La musique a pris dans nos mœurs une telle place que nous nous ingénions à la trouver partout. Ce que les drames et les comédies de Shakspeare en contiennent, on l’a dit à cette place, il y a déjà bien des années[1]. Interroger également Molière sur ce point devait tenter un musicien. Le sujet, si intéressant qu’il soit, n’était pourtant point absolument neuf, attendu qu’il existe un gros livre d’une érudition énorme, tout rempli, tout farci d’anecdotes et de dates, intitulé : Molière musicien, auquel les habiles du métier ne se font point scrupule de recourir, quittes à le décrier après l’avoir dévalisé.

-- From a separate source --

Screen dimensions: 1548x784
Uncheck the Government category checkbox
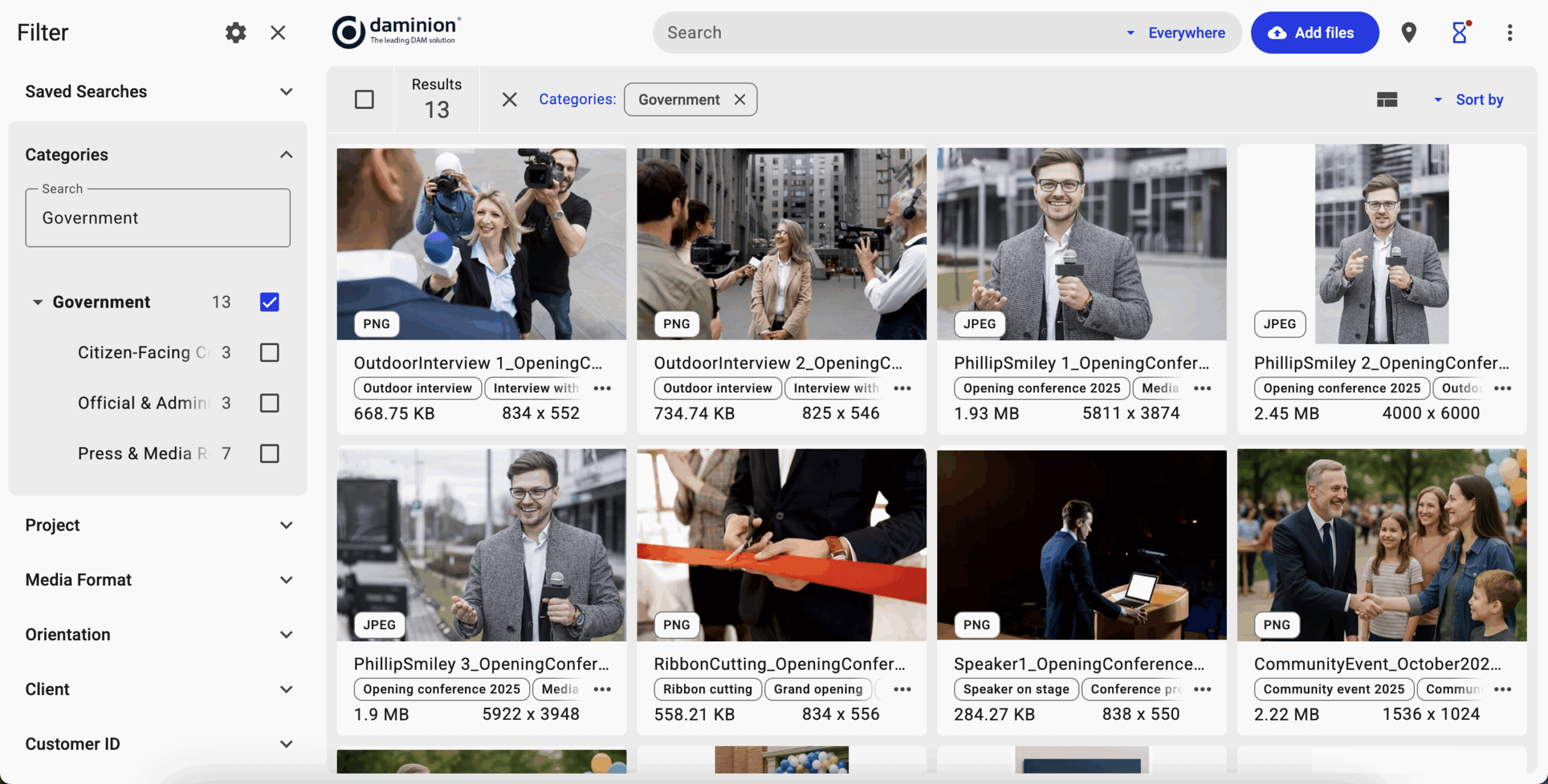pos(269,302)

C’est de manière épisodique, et non plus d’ensemble, que le nouveau commentateur étudie la question ; le Sicilien, ou l’Amour peintre sert de texte non-seulement à son discours, mais à sa musique, car ce charmant volume, sorti des presses de Didot, enrichi d’images du temps, enguirlandé, illustré d’arabesques, estampillé de croches et de doubles-croches, fleure l’art par toutes ses pages. « Notre côté à nous n’est pas celui de tout le monde, c’est simplement le Molière des divertissemens et des intermèdes, le Molière librettiste, collaborateur de Lulli, écrivant pour le Sicilien, ce qu’il nomme « un fragment de comédie. » Comédie à trois voix suivie de deux divertissemens chantés et dansés ; côté modeste

  1. La Musique des drames de Shakspeare, 15 janvier 1835.